Se il contribuente forma la domanda di rimborso e l’Ufficio riconosce il credito, allora dopo, se non c’è la restituzione degli importi, si può chiedere al Tribunale la condanna al versamento.
Non è così se l’Ufficio ha prima opposto il diniego e poi riconosciuto il credito a processo instaurato, poichè, come già evidenziato (si veda “Per estinguere il giudizio, il Fisco deve erogare le somme da rimborso” del 12 marzo 2012), in tal caso il processo si estingue solo con l’erogazione degli importi e non di certo con l’intenzione di corrisponderli. Nè si può sostenere che, una volta avvenuto il riconoscimento, venga subito meno la giurisdizione tributaria (sarebbe troppo comodo per gli Uffici: il credito è riconosciuto, il processo viene meno, poi se mancano i fondi occorre munirsi di avvocato e rivolgersi al Tribunale per ottenere una condanna che avrebbe potuto emettere il giudice fiscale, perdendo anche il diritto al giudizio di ottemperanza).
Occorre chiarire la natura giuridica del reclamo
Se
così stanno le cose, solo attribuendo al reclamo natura amministrativa
può essere accettato che, dopo l’accordo, se le somme, magari per
esigenze di bilancio, non vengono restituite, si dovrà adire il
Tribunale.La natura giuridica del reclamo non è ancora ben delineata, quindi allo stato attuale il problema è aperto.
Questo dal lato strettamente tecnico: sul versante operativo, o meglio logico, la differenza tra Fisco e contribuente è in questo caso abissale.
Ove il contribuente, per mancanza di fondi, non versi la prima rata di mediazione o le rate successive, può esserci, a seconda dei casi, la necessità di depositare il ricorso o l’integrale riscossione delle somme con sanzioni del 60% del residuo dovuto a titolo di tributo.

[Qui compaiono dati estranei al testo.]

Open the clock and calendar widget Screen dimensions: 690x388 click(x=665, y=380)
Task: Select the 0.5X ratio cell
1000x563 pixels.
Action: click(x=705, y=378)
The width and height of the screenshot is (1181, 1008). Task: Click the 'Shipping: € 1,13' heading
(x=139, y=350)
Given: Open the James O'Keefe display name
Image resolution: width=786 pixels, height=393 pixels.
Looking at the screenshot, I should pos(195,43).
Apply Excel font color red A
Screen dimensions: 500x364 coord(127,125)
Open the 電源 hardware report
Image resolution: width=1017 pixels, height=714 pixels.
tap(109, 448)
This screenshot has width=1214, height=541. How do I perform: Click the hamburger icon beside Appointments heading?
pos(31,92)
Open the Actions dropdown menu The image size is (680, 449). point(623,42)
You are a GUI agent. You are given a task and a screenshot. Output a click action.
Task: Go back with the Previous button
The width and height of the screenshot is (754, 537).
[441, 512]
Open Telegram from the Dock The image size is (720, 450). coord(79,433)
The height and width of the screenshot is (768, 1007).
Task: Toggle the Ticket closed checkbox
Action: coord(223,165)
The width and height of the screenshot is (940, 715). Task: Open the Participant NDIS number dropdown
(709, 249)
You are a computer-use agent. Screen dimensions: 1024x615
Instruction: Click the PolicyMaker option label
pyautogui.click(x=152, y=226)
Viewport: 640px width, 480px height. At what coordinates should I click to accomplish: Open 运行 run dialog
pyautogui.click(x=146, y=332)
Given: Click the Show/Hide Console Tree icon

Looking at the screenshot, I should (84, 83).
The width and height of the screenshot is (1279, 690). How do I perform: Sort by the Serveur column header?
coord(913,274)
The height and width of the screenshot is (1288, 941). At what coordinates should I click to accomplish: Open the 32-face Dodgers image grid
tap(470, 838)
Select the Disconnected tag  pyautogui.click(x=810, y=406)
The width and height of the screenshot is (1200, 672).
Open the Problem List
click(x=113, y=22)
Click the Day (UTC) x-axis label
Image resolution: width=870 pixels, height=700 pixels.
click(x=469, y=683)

Qualora, invece, sia l’Ufficio a non pagare, non succede in automatico assolutamente nulla e, se si accetta la tesi della circolare (sul motivo squisitamente tecnico relativo alla natura amministrativa del reclamo), il rimborso viene “congelato” e, se al contribuente va bene, egli può aspettare anche vari anni prima dell’incasso In caso contrario deve munirsi di avvocato e affrontare un lungo e costoso processo civile per ottenere una condanna al rimborso e per poi affrontare altri problemi sul versante espropriativo, se l’inadempienza persistesse.